#### Your goal:
Please render the listing below as a JSON list of strings with one string per line, leaving out blank lines. Begin at the very first line of the listing and stop after the line that contains "pyautogui.click(x=876, y=217)", including both ends.

#### Records shown:
------------------------

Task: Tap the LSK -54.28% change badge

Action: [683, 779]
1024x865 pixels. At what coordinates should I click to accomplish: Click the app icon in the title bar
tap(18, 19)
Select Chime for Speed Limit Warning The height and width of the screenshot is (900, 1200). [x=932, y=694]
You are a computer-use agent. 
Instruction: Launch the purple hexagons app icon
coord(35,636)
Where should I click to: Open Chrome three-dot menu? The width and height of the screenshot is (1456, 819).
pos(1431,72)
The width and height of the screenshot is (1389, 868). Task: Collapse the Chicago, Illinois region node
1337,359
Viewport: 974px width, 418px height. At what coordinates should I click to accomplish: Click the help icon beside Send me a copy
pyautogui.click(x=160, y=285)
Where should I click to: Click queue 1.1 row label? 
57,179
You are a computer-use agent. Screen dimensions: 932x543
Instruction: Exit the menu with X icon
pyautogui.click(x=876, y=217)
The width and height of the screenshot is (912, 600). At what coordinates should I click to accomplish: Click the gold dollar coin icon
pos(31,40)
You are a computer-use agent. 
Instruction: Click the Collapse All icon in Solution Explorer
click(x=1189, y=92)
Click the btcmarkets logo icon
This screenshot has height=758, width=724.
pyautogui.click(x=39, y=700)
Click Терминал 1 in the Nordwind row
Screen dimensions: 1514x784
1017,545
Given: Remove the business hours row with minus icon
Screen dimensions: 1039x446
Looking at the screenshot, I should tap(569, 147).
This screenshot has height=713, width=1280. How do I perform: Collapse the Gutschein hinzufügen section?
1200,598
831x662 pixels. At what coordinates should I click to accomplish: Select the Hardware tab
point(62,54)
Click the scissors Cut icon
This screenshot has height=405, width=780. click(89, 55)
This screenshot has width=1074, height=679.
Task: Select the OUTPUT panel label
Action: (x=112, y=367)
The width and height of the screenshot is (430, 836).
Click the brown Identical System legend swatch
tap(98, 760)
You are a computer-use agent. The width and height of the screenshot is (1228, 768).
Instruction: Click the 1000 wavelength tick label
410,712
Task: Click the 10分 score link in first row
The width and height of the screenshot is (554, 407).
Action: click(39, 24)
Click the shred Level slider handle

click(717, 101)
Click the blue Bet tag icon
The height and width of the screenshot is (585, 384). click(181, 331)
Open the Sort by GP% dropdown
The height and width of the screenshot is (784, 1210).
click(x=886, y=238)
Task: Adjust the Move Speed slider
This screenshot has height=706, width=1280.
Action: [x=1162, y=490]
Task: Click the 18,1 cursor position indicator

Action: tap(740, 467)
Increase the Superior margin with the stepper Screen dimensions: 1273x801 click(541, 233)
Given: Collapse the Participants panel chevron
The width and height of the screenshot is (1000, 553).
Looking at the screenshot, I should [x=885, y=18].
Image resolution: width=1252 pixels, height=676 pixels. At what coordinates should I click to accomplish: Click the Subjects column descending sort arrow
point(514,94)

------------------------

#### Response:
[
  "Task: Tap the LSK -54.28% change badge",
  "Action: [683, 779]",
  "1024x865 pixels. At what coordinates should I click to accomplish: Click the app icon in the title bar",
  "tap(18, 19)",
  "Select Chime for Speed Limit Warning The height and width of the screenshot is (900, 1200). [x=932, y=694]",
  "You are a computer-use agent. ",
  "Instruction: Launch the purple hexagons app icon",
  "coord(35,636)",
  "Where should I click to: Open Chrome three-dot menu? The width and height of the screenshot is (1456, 819).",
  "pos(1431,72)",
  "The width and height of the screenshot is (1389, 868). Task: Collapse the Chicago, Illinois region node",
  "1337,359",
  "Viewport: 974px width, 418px height. At what coordinates should I click to accomplish: Click the help icon beside Send me a copy",
  "pyautogui.click(x=160, y=285)",
  "Where should I click to: Click queue 1.1 row label? ",
  "57,179",
  "You are a computer-use agent. Screen dimensions: 932x543",
  "Instruction: Exit the menu with X icon",
  "pyautogui.click(x=876, y=217)"
]